- Episode no.: Season 4 Episode 1
- Directed by: Tristram Shapeero
- Written by: Andy Bobrow
- Production code: 401
- Original air date: February 7, 2013

Guest appearances
- Fred Willard as Alternate Pierce Hawthorne; Irene Choi as Annie Kim; Richard Erdman as Leonard; Charley Koontz as Fat Neil; Danielle Kaplowitz as Vicki;

Episode chronology
| ← Previous "Introduction to Finality" | Next → "Paranormal Parentage" |
- Community season 4

= History 101 (Community) =

"History 101" is the first episode of the fourth season and 72nd overall episode of Community, which originally aired on February 7, 2013 on NBC. The episode was written by Andy Bobrow and directed by Tristram Shapeero. The episode makes heavy use of a parody focusing on The Hunger Games. This episode marks the first in the series to have no involvement from series creator Dan Harmon, although he was credited as an executive consultant.

==Plot==
The episode begins in an imaginary version of Greendale Community College created in the mind of Abed (Danny Pudi), titled "Abed's Happy Community College Show", which features parody elements poking fun at sitcom cliches, including the use of multi-camera production, a laugh track and the character of "Pierce" (Chevy Chase) being portrayed by a guest star (Fred Willard). Abed is using the fictional show as a coping mechanism to deal with fear of losing the study group following graduation.

In the real world, the study group assembles at Greendale to take part in their new History class ("History of Ice Cream"), only to discover that the class was over-booked due to forgery. Dean Pelton (Jim Rash), in an effort to award seats to the appropriate number of students, organizes The Hunger Deans, a series of physical challenges which will grant seats in the class.

During the episode, Troy (Donald Glover) and Britta's (Gillian Jacobs) newfound relationship becomes strained, and Annie (Alison Brie) attempts to pull pranks on the dean with the help of Shirley (Yvette Nicole Brown). Jeff (Joel McHale), desperate to prove he has changed for the better, takes part in the dean's games to earn the study group seats in the class after upsetting the group by revealing he planned to graduate early without them.

Abed becomes increasingly strained by the prospect of the group's graduation, and further retreats into his mind, creating a TV show within the fictional TV Show in his mind, called Greendale Babies, portraying the group as animated infants that will be together forever.

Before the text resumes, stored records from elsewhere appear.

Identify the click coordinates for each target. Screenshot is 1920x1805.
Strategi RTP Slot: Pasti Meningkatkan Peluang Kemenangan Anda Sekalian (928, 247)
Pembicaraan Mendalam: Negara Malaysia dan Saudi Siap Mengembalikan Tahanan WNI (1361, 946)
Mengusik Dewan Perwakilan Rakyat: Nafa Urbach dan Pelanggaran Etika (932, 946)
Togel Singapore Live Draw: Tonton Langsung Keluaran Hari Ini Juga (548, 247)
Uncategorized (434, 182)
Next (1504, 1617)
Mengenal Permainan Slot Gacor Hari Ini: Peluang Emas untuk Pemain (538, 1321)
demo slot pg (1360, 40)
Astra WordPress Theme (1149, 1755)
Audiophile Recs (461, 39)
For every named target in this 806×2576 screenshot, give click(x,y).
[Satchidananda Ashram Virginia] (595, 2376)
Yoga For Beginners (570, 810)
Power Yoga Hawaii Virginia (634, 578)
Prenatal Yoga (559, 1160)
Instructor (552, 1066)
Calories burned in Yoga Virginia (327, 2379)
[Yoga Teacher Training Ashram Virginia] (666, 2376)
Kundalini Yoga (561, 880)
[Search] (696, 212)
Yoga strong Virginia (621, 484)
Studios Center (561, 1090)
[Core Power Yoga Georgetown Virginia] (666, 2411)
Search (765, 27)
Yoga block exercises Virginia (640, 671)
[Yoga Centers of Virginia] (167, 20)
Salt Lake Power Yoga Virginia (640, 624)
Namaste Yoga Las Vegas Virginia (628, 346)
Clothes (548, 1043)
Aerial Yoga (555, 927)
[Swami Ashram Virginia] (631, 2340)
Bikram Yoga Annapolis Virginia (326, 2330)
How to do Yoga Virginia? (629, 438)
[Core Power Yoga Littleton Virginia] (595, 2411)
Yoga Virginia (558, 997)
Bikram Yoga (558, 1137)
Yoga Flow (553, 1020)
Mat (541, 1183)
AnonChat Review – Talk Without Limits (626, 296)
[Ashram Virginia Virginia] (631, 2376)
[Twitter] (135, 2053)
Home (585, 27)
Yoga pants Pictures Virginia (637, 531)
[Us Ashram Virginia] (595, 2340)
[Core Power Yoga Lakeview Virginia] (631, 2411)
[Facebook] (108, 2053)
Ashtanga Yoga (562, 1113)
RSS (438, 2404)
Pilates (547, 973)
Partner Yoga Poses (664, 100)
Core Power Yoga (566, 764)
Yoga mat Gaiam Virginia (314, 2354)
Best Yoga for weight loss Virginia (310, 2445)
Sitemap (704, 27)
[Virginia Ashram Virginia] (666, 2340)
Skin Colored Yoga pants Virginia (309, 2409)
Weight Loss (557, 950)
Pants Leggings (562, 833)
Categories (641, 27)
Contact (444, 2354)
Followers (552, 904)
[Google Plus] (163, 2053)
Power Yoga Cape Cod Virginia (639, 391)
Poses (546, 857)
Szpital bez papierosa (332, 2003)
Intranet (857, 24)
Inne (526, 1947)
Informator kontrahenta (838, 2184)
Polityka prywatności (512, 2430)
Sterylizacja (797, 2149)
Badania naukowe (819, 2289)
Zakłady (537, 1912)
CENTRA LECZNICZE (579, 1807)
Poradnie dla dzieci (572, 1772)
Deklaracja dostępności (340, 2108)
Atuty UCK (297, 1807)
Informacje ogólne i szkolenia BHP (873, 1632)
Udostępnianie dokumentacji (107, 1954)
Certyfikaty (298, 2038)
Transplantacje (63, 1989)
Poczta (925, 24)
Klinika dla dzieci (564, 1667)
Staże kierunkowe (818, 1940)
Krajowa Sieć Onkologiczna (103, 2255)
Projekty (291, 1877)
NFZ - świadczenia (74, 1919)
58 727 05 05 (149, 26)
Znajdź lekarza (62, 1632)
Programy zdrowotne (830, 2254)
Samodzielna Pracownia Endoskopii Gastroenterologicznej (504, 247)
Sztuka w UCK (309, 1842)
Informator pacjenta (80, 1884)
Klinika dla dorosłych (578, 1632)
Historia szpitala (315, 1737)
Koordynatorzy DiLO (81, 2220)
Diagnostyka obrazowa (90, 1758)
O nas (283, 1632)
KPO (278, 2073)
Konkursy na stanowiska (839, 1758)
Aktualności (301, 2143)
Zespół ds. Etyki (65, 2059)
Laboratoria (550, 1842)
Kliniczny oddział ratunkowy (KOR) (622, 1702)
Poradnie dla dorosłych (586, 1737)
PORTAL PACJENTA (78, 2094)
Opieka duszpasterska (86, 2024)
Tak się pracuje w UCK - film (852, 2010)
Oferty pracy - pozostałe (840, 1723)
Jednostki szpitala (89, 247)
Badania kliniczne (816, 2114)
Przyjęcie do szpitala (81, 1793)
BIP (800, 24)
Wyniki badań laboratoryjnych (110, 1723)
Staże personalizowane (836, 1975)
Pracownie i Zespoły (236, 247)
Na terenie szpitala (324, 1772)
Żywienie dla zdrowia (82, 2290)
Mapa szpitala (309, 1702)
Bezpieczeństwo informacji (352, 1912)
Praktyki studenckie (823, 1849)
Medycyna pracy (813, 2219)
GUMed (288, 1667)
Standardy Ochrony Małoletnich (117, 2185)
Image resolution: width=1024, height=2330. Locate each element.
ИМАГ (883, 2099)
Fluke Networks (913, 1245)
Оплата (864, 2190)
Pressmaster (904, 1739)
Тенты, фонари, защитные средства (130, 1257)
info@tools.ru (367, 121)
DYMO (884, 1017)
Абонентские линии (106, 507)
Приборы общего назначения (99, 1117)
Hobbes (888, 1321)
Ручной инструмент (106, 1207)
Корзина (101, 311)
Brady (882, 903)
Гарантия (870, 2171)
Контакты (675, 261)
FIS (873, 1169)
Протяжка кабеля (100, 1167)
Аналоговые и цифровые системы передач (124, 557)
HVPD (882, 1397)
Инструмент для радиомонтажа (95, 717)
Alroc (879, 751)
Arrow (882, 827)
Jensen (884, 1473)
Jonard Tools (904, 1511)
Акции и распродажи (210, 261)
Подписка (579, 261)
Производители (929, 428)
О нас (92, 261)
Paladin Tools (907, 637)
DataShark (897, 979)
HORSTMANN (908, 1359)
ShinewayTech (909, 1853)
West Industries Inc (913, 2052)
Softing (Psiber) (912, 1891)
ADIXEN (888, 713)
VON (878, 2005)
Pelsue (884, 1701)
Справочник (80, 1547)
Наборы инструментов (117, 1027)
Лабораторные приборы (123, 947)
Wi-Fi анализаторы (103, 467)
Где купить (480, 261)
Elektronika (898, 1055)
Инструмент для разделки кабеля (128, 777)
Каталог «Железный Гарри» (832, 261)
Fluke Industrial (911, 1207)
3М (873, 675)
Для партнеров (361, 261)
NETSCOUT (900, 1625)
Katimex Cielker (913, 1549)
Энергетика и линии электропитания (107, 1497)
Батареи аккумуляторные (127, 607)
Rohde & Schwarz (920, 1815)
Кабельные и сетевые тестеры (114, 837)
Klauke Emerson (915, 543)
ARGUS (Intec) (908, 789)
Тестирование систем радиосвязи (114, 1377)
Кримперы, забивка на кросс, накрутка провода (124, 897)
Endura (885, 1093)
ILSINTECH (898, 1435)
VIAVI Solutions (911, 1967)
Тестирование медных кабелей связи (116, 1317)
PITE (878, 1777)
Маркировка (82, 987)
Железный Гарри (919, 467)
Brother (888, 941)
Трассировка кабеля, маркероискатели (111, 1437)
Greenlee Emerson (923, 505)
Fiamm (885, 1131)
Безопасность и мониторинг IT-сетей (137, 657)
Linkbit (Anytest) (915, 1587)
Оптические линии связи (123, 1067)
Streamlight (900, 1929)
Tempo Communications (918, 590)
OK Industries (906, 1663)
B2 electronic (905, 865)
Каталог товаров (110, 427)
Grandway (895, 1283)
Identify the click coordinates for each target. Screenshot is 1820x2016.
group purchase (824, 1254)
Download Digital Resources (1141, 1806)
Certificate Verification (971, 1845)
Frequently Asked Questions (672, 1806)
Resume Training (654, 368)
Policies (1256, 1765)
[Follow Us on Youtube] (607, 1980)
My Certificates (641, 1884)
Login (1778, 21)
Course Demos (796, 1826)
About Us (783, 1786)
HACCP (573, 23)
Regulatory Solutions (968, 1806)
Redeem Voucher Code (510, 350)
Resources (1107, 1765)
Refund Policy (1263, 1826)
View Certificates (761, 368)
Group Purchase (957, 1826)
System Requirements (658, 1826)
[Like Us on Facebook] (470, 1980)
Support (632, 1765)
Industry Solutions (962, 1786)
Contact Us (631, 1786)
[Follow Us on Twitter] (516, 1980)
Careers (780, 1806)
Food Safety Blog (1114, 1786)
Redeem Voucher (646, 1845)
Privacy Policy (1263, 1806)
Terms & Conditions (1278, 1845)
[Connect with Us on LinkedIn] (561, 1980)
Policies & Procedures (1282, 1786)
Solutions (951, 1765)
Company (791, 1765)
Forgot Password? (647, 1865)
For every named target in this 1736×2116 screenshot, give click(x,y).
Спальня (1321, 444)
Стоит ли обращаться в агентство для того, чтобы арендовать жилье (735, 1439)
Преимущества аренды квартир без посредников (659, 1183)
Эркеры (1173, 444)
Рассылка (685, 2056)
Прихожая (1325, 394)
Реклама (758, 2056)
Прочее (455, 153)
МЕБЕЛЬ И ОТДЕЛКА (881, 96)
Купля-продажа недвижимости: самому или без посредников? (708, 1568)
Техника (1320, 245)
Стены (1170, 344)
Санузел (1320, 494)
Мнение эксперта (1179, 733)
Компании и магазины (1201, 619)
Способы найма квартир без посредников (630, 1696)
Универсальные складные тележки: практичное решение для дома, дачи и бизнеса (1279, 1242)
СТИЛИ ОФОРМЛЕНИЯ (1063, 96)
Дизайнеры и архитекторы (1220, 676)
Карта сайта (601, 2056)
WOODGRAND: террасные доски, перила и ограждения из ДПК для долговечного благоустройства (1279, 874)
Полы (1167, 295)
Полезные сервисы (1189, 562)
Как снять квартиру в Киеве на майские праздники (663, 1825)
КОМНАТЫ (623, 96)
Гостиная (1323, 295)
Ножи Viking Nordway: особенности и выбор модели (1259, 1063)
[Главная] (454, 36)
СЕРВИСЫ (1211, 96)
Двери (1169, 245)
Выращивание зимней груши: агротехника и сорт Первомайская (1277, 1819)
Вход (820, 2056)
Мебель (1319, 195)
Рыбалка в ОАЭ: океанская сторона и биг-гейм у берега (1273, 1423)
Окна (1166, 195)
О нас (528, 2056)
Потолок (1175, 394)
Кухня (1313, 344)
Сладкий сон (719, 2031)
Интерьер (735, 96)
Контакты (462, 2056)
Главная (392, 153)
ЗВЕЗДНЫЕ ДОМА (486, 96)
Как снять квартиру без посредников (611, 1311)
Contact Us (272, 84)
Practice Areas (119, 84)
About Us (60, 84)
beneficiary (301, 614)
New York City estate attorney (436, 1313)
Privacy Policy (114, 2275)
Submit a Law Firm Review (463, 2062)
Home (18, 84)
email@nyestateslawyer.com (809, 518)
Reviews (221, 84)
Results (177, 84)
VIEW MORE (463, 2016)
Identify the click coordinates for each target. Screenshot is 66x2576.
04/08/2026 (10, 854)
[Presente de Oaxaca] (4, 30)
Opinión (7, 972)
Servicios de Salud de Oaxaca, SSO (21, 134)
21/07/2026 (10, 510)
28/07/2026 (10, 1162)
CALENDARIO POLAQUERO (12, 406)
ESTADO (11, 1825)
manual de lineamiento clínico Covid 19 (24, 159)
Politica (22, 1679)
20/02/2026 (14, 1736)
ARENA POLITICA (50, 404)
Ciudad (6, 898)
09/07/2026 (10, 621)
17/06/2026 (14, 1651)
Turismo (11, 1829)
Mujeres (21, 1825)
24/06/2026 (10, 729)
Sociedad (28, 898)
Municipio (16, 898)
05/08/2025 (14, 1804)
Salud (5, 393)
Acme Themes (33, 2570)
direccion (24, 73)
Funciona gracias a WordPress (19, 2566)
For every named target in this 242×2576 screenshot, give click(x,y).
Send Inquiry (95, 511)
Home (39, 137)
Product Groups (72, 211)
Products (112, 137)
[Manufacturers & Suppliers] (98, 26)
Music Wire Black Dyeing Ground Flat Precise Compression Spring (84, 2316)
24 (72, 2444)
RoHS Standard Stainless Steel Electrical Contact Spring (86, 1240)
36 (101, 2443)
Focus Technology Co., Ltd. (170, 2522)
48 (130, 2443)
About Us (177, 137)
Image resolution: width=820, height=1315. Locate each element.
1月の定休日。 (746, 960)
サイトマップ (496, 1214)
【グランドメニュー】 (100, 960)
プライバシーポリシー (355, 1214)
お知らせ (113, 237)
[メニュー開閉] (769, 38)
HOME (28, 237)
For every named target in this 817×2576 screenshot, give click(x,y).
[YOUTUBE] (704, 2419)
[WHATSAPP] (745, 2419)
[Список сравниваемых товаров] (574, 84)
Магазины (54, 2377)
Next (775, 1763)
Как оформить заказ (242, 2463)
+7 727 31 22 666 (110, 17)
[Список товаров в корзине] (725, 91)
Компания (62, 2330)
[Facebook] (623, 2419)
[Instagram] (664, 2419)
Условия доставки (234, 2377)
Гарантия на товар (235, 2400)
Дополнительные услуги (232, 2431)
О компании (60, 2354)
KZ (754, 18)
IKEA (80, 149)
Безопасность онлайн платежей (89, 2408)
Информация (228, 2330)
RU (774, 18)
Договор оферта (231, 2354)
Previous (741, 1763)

Eventually, the group bands together to help Abed. Inside the fictional "Abed's Happy Community College Show", Jeff delivers a speech implying that the group will always be friends (despite the fact Jeff in the real world gives no speech), and Abed is able to accept the fact that the group will not disband after graduation. The group is unable to make it into "History of Ice Cream".

After, it is revealed that Dean Pelton has moved in next door to Jeff at his apartment building and that Greendale will have to offer another history class or lose "like $40,000 in grant money." Chang (Ken Jeong), naked and delirious, approaches a mailman on the street, handing him a note that says: "Hello, my name is Kevin. I have Changnesia."

==Production==
This is the first episode of the series without the involvement of series creator Dan Harmon. New showrunners David Guarascio and Moses Port served as executive producers for the fourth season. The episode was written by co-executive producer Andy Bobrow, and was directed by Tristram Shapeero, who had directed several episodes in past seasons and is now an executive producer and the primary director for the fourth season.

==Reception==
The episode was seen by approximately 3.88 million viewers when it premiered. The episode was the highest-rated episode since "Urban Matrimony and the Sandwich Arts", which aired on March 15, 2012.

Eric Goldman of IGN rated the episode 8 out of 10, remarking that he felt "cautiously hopeful about a show that has gone through many changes". Emily St. James gave it a B grade in her review for The A.V. Club, saying the show was still "often hilarious, well-acted, well-directed, [and] well-written" but was beginning to show its age and feel emptier. In a discussion for Slate, Aisha Harris and Abby Ohlheiser found that the episode "stumbled" but kept themselves from judging too harshly given that this was Guarascio and Port's first episode.